POLITIQUEComment Sarkozy tente de contrôler le processus des primaires

Comment Sarkozy tente de contrôler le processus des primaires

POLITIQUEEn annonçant qu’un « projet » sera mis sur pied avant les primaires et devra engager tous les candidats déclarés…
Maud Pierron

Maud Pierron

«Il faut protéger les régionales des primaires comme nous avons protégé les départementales des primaires » : voilà l’injonction lancée par Nicolas Sarkozy devant les militants du parti Les Républicains au Touquet samedi. Sauf que dans le même temps, l’ex-chef de l’Etat a mis sur le tapis une annonce qui va mettre le feu aux poudres : il a affirmé qu’un « projet d’alternance » sera rédigé « avant » la primaire organisée en 2016 et que ce projet « engagera tous ceux qui seront candidats aux primaires ».

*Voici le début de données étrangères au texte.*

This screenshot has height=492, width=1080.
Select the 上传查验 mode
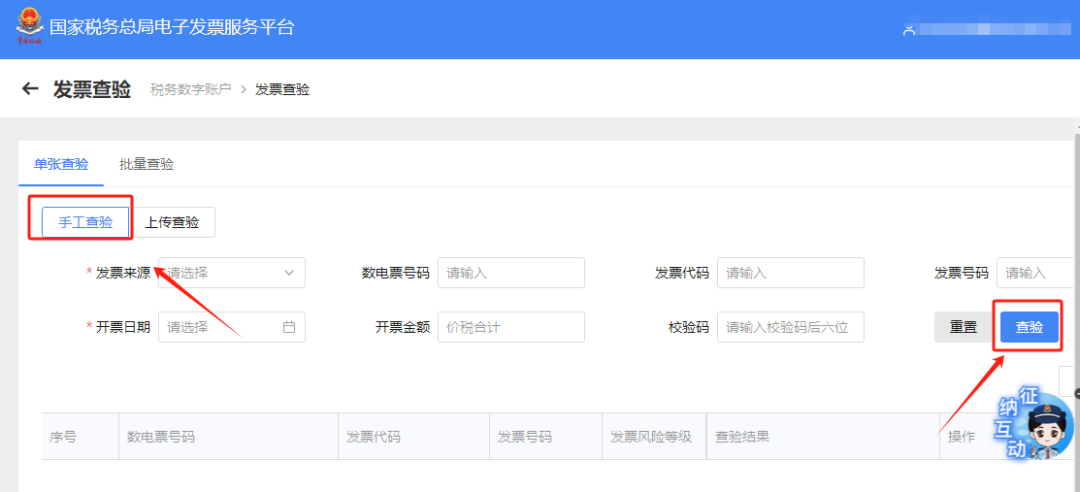(172, 222)
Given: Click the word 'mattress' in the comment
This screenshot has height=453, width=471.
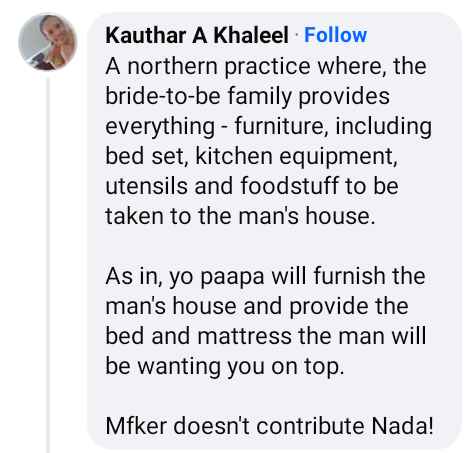Looking at the screenshot, I should click(x=245, y=336).
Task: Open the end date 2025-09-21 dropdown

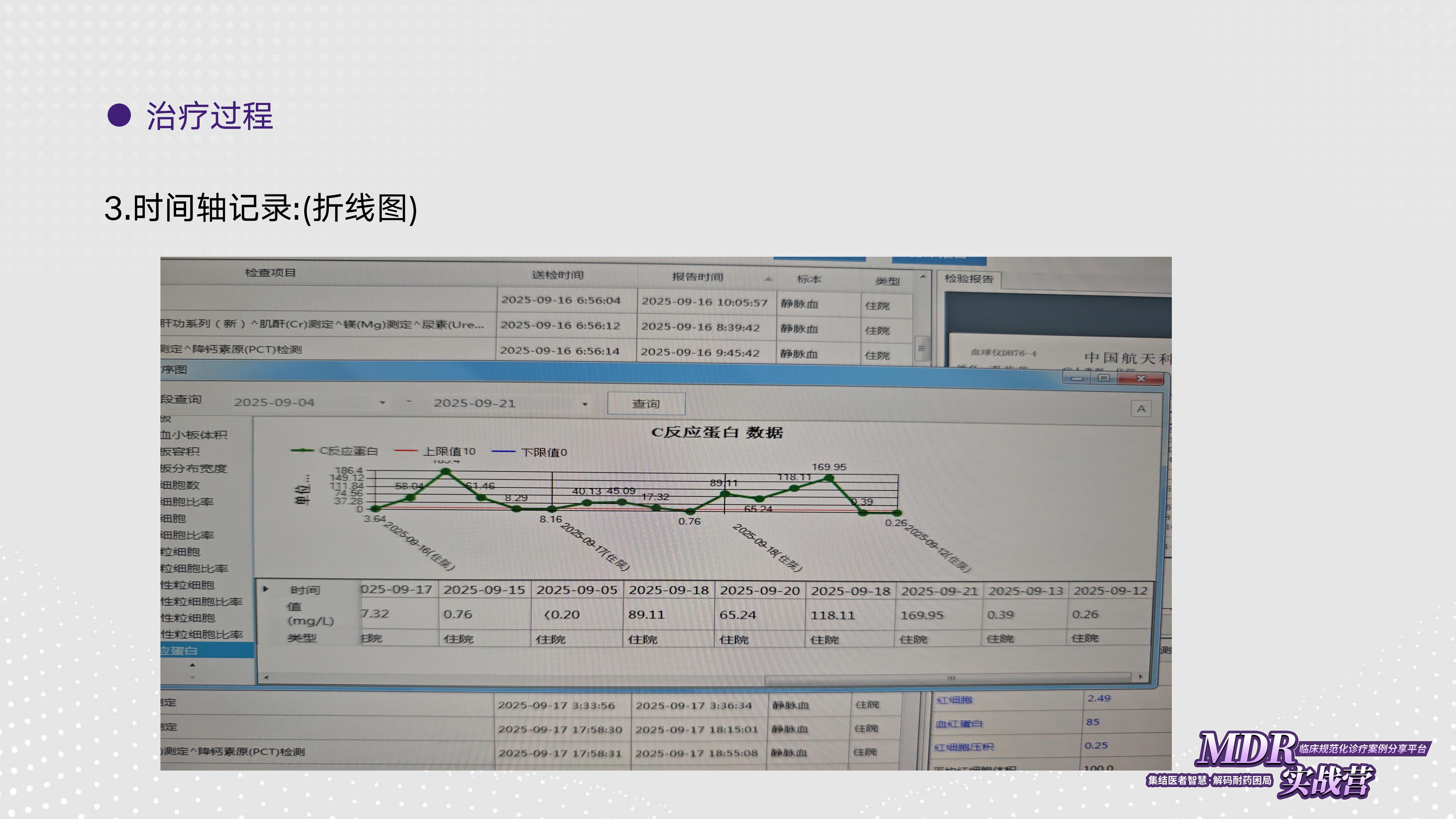Action: [585, 404]
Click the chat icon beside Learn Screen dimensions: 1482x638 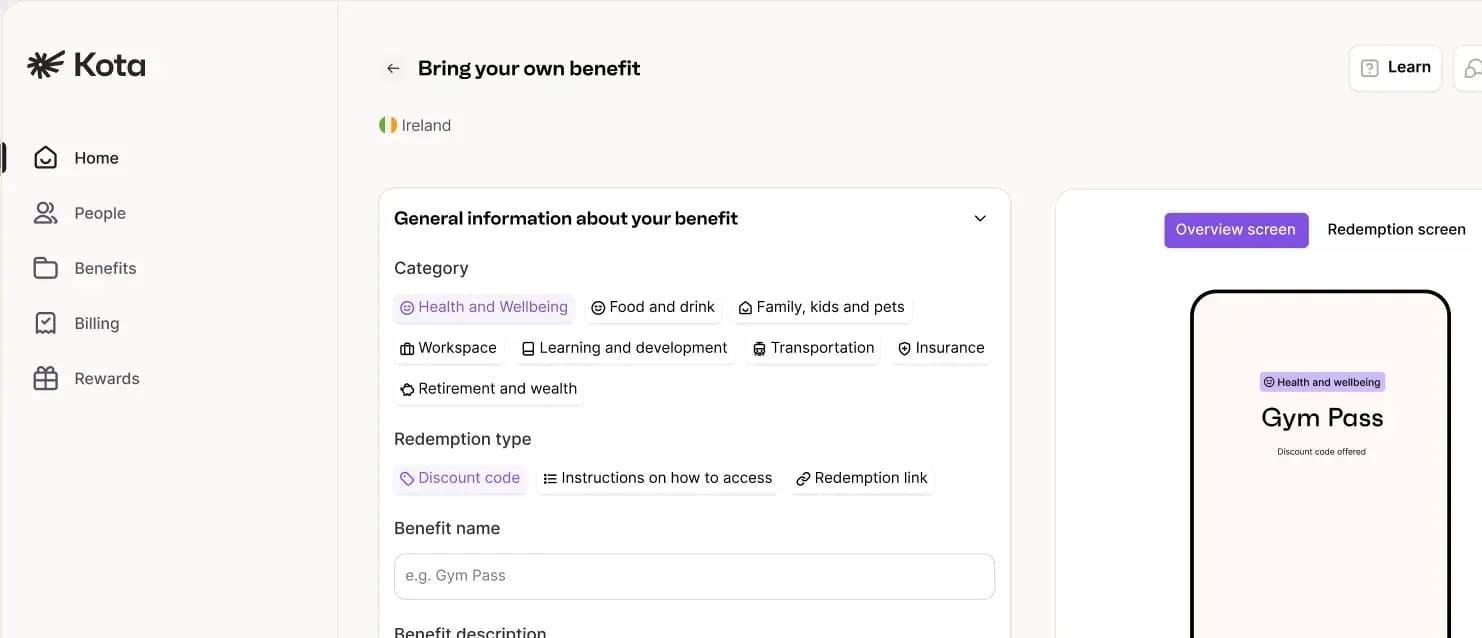click(x=1470, y=68)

« Une annonce purement tactique »

Une proposition qui tombe comme un cheveu sur la soupe pour un président de parti qui souhaite focaliser les débats sur les élections régionales de décembre. Mais qui intervient seulement quelques jours après un sondage désastreux pour lui selon lequel il perdrait largement la future primaire du parti Les Républicains contre Alain Juppé. « C’est une annonce purement tactique. Il sait que cette proposition est inacceptable pour ses concurrents et que cela va donc créer une tension dans le parti et dans le corps électoral de droite, déjà pas favorable culturellement au principe des primaires », explicite Stéphane Rozès, président de l’agence CAP (Conseils, analyses et perspectives).

Pour l’instant, seuls François Fillon, Alain Juppé et Xavier Bertrand sont candidats déclarés aux primaires et tous trois ont mis en place des écuries plus ou moins étoffées pour établir leur futur programme, de manière parallèle et indépendante. Bruno Le Maire devrait rentrer dans la danse en janvier prochain. Et il ne fait aucun doute que Nicolas Sarkozy se déclarera par la suite. Difficile de ne pas voir la manœuvre de celui qui, en tant que chef de parti, pourra faire adopter un « projet d’alternance » à sa main… avant de se déclarer candidat quelques semaines plus tard et défendre le futur projet du parti dans cette posture de rassembleur qui plait tant aux militants. « Cette proposition signe clairement la volonté de tordre le bras de ses concurrents, la ficelle est un peu grosse », juge de son côté Eddy Fougier, politologue et chercheur associé à l’Iris.

Une manière de contrôler les primaires

Par cette tentative de contrôle idéologique sur son parti, Nicolas Sarkozy va surtout « à l’encontre de l’esprit des primaires », relève Stéphane Rozès. Car à quoi bon se déplacer pour désigner son candidat si le programme est déjà bouclé, si son candidat est déjà bâilloné ? « Le propre d’une primaire, c’est bien la confrontation des personnes et des programmes », rappelle-t-il et c’est cette compétition qui fait déplacer les foules.

Ainsi, en lançant ce pavé dans le marigot de l’opposition, Nicolas Sarkozy « fait d’une pierre deux coups : il apparaît comme unitaire pour deux » et il crée les conditions de la démobilisation du corps électoral de droite », souligne Stéphane Rozès. L’ex-chef de l’Etat sait très bien, études à l’appui, que plus le corps électoral qui se déplacera aux primaires de novembre 2016 sera réduit (si possible au noyau dur du parti LR), plus il aura de chance de battre Alain Juppé. « C’est une manière de tenter de contrôler ce processus des primaires qui lui a été imposé : imposer que le débat se fasse autour du programme de son parti, c’est réduire le plus possible le champ des votants, c’est une manière que cette primaire se passe "entre amis" », développe Eddy Fougier. Qui rappelle toutefois, en se fondant sur l’exemple des socialistes en 2012 et de François Hollande qui avait retoqué certaines propositions du programme du PS : « La réalité politique, c’est que ce programme n’engage que ceux qui y croient ».